AIM | Reproduce the following lines verbatim, keeping every character, space, and line break unchanged.

— start —

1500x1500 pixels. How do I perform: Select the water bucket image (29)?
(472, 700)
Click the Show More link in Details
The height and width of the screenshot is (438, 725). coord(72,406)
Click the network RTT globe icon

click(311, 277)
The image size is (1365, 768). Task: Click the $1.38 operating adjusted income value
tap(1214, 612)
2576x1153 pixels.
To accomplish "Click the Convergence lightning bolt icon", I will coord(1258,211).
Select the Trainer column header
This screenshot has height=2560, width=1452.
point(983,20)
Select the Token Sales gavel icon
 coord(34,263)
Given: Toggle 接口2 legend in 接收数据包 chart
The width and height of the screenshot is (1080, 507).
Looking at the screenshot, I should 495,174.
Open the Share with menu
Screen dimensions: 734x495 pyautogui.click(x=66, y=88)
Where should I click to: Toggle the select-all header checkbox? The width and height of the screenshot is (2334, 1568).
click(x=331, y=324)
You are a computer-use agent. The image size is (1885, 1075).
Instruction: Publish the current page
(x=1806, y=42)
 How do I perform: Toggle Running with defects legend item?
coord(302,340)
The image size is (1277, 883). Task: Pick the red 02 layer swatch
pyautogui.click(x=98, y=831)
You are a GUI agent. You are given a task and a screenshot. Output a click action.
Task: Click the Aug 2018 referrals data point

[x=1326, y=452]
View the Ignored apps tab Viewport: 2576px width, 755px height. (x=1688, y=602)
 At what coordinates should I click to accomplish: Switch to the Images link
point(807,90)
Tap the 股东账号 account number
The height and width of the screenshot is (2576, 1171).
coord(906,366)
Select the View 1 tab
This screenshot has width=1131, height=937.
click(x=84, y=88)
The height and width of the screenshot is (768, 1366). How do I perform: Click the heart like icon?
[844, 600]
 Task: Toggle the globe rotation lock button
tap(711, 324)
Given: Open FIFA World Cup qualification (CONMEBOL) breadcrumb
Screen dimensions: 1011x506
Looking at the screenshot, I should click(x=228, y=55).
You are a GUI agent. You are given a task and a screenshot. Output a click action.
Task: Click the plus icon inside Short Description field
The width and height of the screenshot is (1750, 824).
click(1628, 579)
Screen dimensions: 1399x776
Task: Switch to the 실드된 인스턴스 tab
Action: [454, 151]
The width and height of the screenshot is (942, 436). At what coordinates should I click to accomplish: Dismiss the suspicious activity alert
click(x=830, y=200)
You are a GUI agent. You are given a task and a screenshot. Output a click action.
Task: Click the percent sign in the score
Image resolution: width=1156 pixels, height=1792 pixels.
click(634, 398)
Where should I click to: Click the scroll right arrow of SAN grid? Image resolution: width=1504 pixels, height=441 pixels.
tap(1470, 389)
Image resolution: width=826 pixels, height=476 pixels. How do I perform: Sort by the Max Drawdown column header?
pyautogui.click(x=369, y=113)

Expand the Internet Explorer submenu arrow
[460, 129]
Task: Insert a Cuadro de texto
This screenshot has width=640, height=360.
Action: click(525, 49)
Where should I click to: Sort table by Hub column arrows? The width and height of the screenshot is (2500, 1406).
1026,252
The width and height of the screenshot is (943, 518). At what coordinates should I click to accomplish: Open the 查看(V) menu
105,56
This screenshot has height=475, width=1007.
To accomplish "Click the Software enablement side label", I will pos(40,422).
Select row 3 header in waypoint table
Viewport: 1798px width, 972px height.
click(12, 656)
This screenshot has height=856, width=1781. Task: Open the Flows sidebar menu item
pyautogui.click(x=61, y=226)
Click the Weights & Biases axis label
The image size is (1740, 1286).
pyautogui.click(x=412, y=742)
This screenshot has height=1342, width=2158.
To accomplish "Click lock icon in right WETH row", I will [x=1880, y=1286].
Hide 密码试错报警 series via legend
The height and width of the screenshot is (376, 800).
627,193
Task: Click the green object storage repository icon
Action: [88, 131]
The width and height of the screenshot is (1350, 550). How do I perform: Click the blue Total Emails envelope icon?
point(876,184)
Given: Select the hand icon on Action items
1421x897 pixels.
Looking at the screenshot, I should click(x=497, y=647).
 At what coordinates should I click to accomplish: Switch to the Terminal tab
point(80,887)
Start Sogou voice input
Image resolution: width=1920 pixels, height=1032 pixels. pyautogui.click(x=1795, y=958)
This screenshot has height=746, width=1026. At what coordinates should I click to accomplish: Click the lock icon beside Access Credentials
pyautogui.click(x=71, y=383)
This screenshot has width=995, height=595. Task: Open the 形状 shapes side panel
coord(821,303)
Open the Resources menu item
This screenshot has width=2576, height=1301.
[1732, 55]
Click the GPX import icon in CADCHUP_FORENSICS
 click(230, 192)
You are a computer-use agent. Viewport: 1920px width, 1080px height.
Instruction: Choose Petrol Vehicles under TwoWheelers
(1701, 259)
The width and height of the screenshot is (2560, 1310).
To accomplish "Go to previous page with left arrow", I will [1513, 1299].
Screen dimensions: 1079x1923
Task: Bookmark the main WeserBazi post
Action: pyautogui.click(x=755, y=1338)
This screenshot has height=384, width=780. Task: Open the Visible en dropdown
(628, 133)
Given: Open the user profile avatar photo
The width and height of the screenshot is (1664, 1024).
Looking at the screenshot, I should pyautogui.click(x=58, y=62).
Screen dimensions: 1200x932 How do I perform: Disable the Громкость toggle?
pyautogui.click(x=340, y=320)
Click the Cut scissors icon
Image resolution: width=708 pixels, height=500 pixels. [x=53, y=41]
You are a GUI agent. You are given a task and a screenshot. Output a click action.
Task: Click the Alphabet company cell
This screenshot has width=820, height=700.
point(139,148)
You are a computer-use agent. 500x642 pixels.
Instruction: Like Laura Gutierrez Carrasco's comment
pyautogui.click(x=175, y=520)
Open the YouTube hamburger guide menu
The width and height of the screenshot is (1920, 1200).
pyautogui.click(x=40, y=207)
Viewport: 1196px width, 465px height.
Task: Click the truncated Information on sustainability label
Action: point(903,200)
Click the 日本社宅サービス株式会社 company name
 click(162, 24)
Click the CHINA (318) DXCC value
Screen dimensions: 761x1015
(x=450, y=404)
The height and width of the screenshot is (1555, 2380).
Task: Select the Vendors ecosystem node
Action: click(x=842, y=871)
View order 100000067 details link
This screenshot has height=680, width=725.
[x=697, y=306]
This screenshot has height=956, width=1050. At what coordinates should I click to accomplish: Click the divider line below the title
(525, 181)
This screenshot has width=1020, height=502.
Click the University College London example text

— end —

COMPLETED TASK |
1500x1500 pixels. How do I perform: Select the water bucket image (29)?
(472, 700)
Click the Show More link in Details
The height and width of the screenshot is (438, 725). coord(72,406)
Click the network RTT globe icon

click(311, 277)
The image size is (1365, 768). Task: Click the $1.38 operating adjusted income value
tap(1214, 612)
2576x1153 pixels.
To accomplish "Click the Convergence lightning bolt icon", I will coord(1258,211).
Select the Trainer column header
This screenshot has height=2560, width=1452.
point(983,20)
Select the Token Sales gavel icon
 coord(34,263)
Given: Toggle 接口2 legend in 接收数据包 chart
The width and height of the screenshot is (1080, 507).
Looking at the screenshot, I should 495,174.
Open the Share with menu
Screen dimensions: 734x495 pyautogui.click(x=66, y=88)
Where should I click to: Toggle the select-all header checkbox? The width and height of the screenshot is (2334, 1568).
click(x=331, y=324)
You are a computer-use agent. The image size is (1885, 1075).
Instruction: Publish the current page
(x=1806, y=42)
 How do I perform: Toggle Running with defects legend item?
coord(302,340)
The image size is (1277, 883). Task: Pick the red 02 layer swatch
pyautogui.click(x=98, y=831)
You are a GUI agent. You are given a task and a screenshot. Output a click action.
Task: Click the Aug 2018 referrals data point

[x=1326, y=452]
View the Ignored apps tab Viewport: 2576px width, 755px height. (x=1688, y=602)
 At what coordinates should I click to accomplish: Switch to the Images link
point(807,90)
Tap the 股东账号 account number
The height and width of the screenshot is (2576, 1171).
coord(906,366)
Select the View 1 tab
This screenshot has width=1131, height=937.
click(x=84, y=88)
The height and width of the screenshot is (768, 1366). How do I perform: Click the heart like icon?
[844, 600]
 Task: Toggle the globe rotation lock button
tap(711, 324)
Given: Open FIFA World Cup qualification (CONMEBOL) breadcrumb
Screen dimensions: 1011x506
Looking at the screenshot, I should click(x=228, y=55).
You are a GUI agent. You are given a task and a screenshot. Output a click action.
Task: Click the plus icon inside Short Description field
The width and height of the screenshot is (1750, 824).
click(1628, 579)
Screen dimensions: 1399x776
Task: Switch to the 실드된 인스턴스 tab
Action: [454, 151]
The width and height of the screenshot is (942, 436). At what coordinates should I click to accomplish: Dismiss the suspicious activity alert
click(x=830, y=200)
You are a GUI agent. You are given a task and a screenshot. Output a click action.
Task: Click the percent sign in the score
Image resolution: width=1156 pixels, height=1792 pixels.
click(634, 398)
Where should I click to: Click the scroll right arrow of SAN grid? Image resolution: width=1504 pixels, height=441 pixels.
tap(1470, 389)
Image resolution: width=826 pixels, height=476 pixels. How do I perform: Sort by the Max Drawdown column header?
pyautogui.click(x=369, y=113)

Expand the Internet Explorer submenu arrow
[460, 129]
Task: Insert a Cuadro de texto
This screenshot has width=640, height=360.
Action: click(525, 49)
Where should I click to: Sort table by Hub column arrows? The width and height of the screenshot is (2500, 1406).
1026,252
The width and height of the screenshot is (943, 518). At what coordinates should I click to accomplish: Open the 查看(V) menu
105,56
This screenshot has height=475, width=1007.
To accomplish "Click the Software enablement side label", I will pos(40,422).
Select row 3 header in waypoint table
Viewport: 1798px width, 972px height.
click(12, 656)
This screenshot has height=856, width=1781. Task: Open the Flows sidebar menu item
pyautogui.click(x=61, y=226)
Click the Weights & Biases axis label
The image size is (1740, 1286).
pyautogui.click(x=412, y=742)
This screenshot has height=1342, width=2158.
To accomplish "Click lock icon in right WETH row", I will [x=1880, y=1286].
Hide 密码试错报警 series via legend
The height and width of the screenshot is (376, 800).
627,193
Task: Click the green object storage repository icon
Action: [88, 131]
The width and height of the screenshot is (1350, 550). How do I perform: Click the blue Total Emails envelope icon?
point(876,184)
Given: Select the hand icon on Action items
1421x897 pixels.
Looking at the screenshot, I should click(x=497, y=647).
 At what coordinates should I click to accomplish: Switch to the Terminal tab
point(80,887)
Start Sogou voice input
Image resolution: width=1920 pixels, height=1032 pixels. pyautogui.click(x=1795, y=958)
This screenshot has height=746, width=1026. At what coordinates should I click to accomplish: Click the lock icon beside Access Credentials
pyautogui.click(x=71, y=383)
This screenshot has width=995, height=595. Task: Open the 形状 shapes side panel
coord(821,303)
Open the Resources menu item
This screenshot has width=2576, height=1301.
[1732, 55]
Click the GPX import icon in CADCHUP_FORENSICS
 click(230, 192)
You are a computer-use agent. Viewport: 1920px width, 1080px height.
Instruction: Choose Petrol Vehicles under TwoWheelers
(1701, 259)
The width and height of the screenshot is (2560, 1310).
To accomplish "Go to previous page with left arrow", I will [1513, 1299].
Screen dimensions: 1079x1923
Task: Bookmark the main WeserBazi post
Action: pyautogui.click(x=755, y=1338)
This screenshot has height=384, width=780. Task: Open the Visible en dropdown
(628, 133)
Given: Open the user profile avatar photo
The width and height of the screenshot is (1664, 1024).
Looking at the screenshot, I should pyautogui.click(x=58, y=62).
Screen dimensions: 1200x932 How do I perform: Disable the Громкость toggle?
pyautogui.click(x=340, y=320)
Click the Cut scissors icon
Image resolution: width=708 pixels, height=500 pixels. [x=53, y=41]
You are a GUI agent. You are given a task and a screenshot. Output a click action.
Task: Click the Alphabet company cell
This screenshot has width=820, height=700.
point(139,148)
You are a computer-use agent. 500x642 pixels.
Instruction: Like Laura Gutierrez Carrasco's comment
pyautogui.click(x=175, y=520)
Open the YouTube hamburger guide menu
The width and height of the screenshot is (1920, 1200).
pyautogui.click(x=40, y=207)
Viewport: 1196px width, 465px height.
Task: Click the truncated Information on sustainability label
Action: point(903,200)
Click the 日本社宅サービス株式会社 company name
 click(162, 24)
Click the CHINA (318) DXCC value
Screen dimensions: 761x1015
(x=450, y=404)
The height and width of the screenshot is (1555, 2380).
Task: Select the Vendors ecosystem node
Action: click(x=842, y=871)
View order 100000067 details link
This screenshot has height=680, width=725.
[x=697, y=306]
This screenshot has height=956, width=1050. At what coordinates should I click to accomplish: Click the divider line below the title
(525, 181)
This screenshot has width=1020, height=502.
Click the University College London example text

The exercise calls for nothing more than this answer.